(Stored records)
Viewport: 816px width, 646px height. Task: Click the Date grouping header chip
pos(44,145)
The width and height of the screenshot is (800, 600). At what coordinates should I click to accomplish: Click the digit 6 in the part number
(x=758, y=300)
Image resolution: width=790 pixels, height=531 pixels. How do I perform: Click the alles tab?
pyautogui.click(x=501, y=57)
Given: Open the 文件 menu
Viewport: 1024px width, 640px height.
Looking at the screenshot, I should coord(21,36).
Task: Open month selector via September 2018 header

...

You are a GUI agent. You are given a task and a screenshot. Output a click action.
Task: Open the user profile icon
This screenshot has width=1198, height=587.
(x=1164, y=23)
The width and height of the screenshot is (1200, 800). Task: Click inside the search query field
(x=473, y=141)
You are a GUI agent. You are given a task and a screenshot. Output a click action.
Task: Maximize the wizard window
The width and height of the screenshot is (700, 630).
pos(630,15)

_DIRECTIONS_:
Where a line above holds the string "Open", show that line.

_WRITTEN ANSWER_:
Given: Open the 文件 menu
Task: Open month selector via September 2018 header
Task: Open the user profile icon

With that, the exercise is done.